28 Nel caso di specie, occorre rilevare che, nella lettera di diffida del 9 novembre 2018, la Commissione non ha affermato, con la dovuta chiarezza, né dimostrato prima facie che la sentenza del 5 aprile 2017, Commissione/Bulgaria (C‑488/15, EU:C:2017:267), non sarebbe stata ancora eseguita alla data di riferimento, ossia il 9 febbraio 2019.
29 In tale lettera, la Commissione indica che gli inadempimenti constatati in tale sentenza fino al 2014 si sono protratti, per le zone e gli agglomerati considerati in detta lettera, nel corso degli anni 2015 e 2016, senza fornire spiegazioni circostanziate né un’analisi dei fatti che indichi che la situazione rilevata nel corso di questi due anni si sarebbe protratta senza alcun miglioramento durante il periodo compreso tra la pronuncia della sentenza, il 5 aprile 2017, e la data di riferimento, il 9 febbraio 2019, rendendo così necessaria l’adozione di misure ai fini dell’esecuzione di detta sentenza.

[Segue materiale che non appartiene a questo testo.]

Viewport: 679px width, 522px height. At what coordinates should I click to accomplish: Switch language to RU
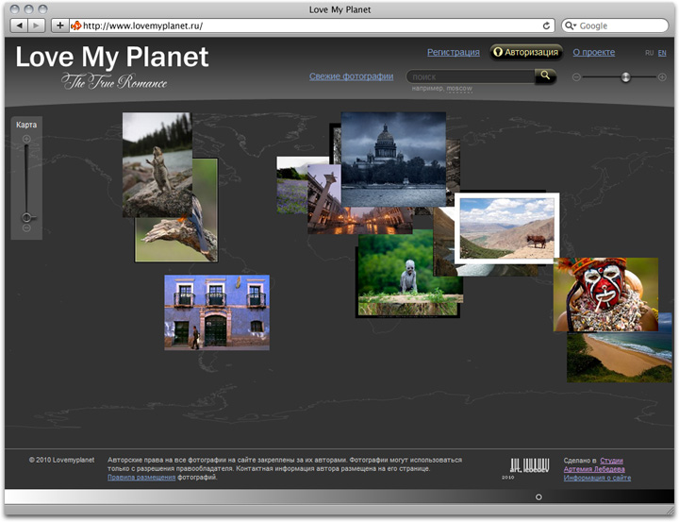tap(649, 53)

30 Orbene, né il fatto che tali inadempimenti si siano protratti tra la fine del periodo oggetto della sentenza della Corte, vale a dire il 2014, e un periodo successivo ma anteriore alla data di pronuncia della sentenza, ossia gli anni 2015 e 2016, né il carattere sistematico e continuato di tali inadempimenti rilevato dalla Corte in tale sentenza implicano automaticamente che, tanto alla data di pronuncia di detta sentenza quanto alla data di riferimento, quest’ultima non sarebbe stata ancora eseguita e che si poteva quindi contestare alla Repubblica di Bulgaria di non aver adottato tutte le misure che la sua esecuzione comportava.

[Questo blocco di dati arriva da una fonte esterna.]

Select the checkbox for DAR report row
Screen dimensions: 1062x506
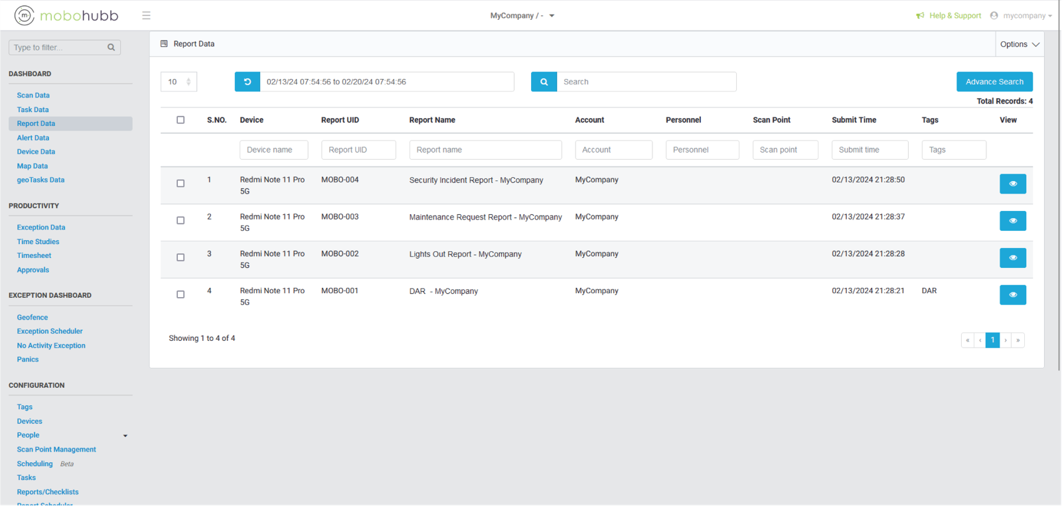(181, 294)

31 Pertanto, astenendosi, nella lettera di diffida, dall’affermare e dallo stabilire prima facie, con la necessaria chiarezza, il presupposto indispensabile secondo cui la sentenza del 5 aprile 2017, Commissione/Bulgaria (C‑488/15, EU:C:2017:267), non sarebbe stata ancora eseguita alla data di riferimento per quanto riguarda le zone e gli agglomerati considerati in tale lettera, la Commissione non ha validamente fatto valere un inadempimento, da parte della Repubblica di Bulgaria, dell’obbligo di adottare le misure che l’esecuzione di tale sentenza comportava.
32 In tali circostanze, occorre respingere il ricorso per inadempimento della Commissione in quanto irricevibile.
Sulle spese
33 Ai sensi dell’articolo 138, paragrafo 1, del regolamento di procedura della Corte, la parte soccombente è condannata alle spese se ne è stata fatta domanda. Poiché la Repubblica di Bulgaria ha chiesto la condanna della Commissione alle spese e il ricorso proposto da quest’ultima è stato dichiarato irricevibile, la Commissione dev’essere condannata alle spese.

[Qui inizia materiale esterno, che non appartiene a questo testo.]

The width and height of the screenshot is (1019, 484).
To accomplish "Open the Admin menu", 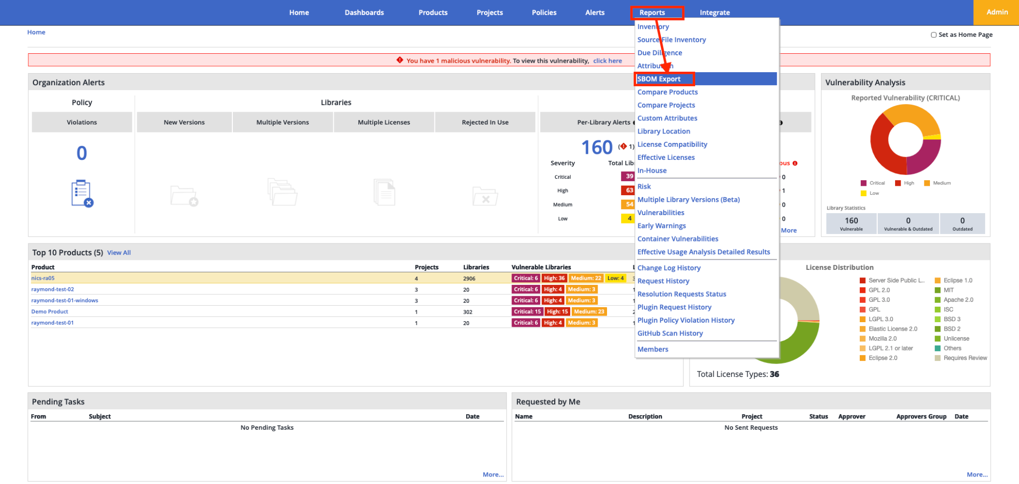I will tap(997, 12).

34 In applicazione dell’articolo 140, paragrafo 1, del regolamento di procedura, secondo il quale gli Stati membri che sono intervenuti nella causa sopportano le proprie spese, la Repubblica di Polonia sopporterà le proprie spese.
Per questi motivi, la Corte (Terza Sezione) dichiara e statuisce:
1) Il ricorso è respinto in quanto irricevibile.
2) La Commissione europea sopporterà, oltre alle proprie spese, le spese sostenute dalla Repubblica di Bulgaria.
3) La Repubblica di Polonia sopporterà le proprie spese.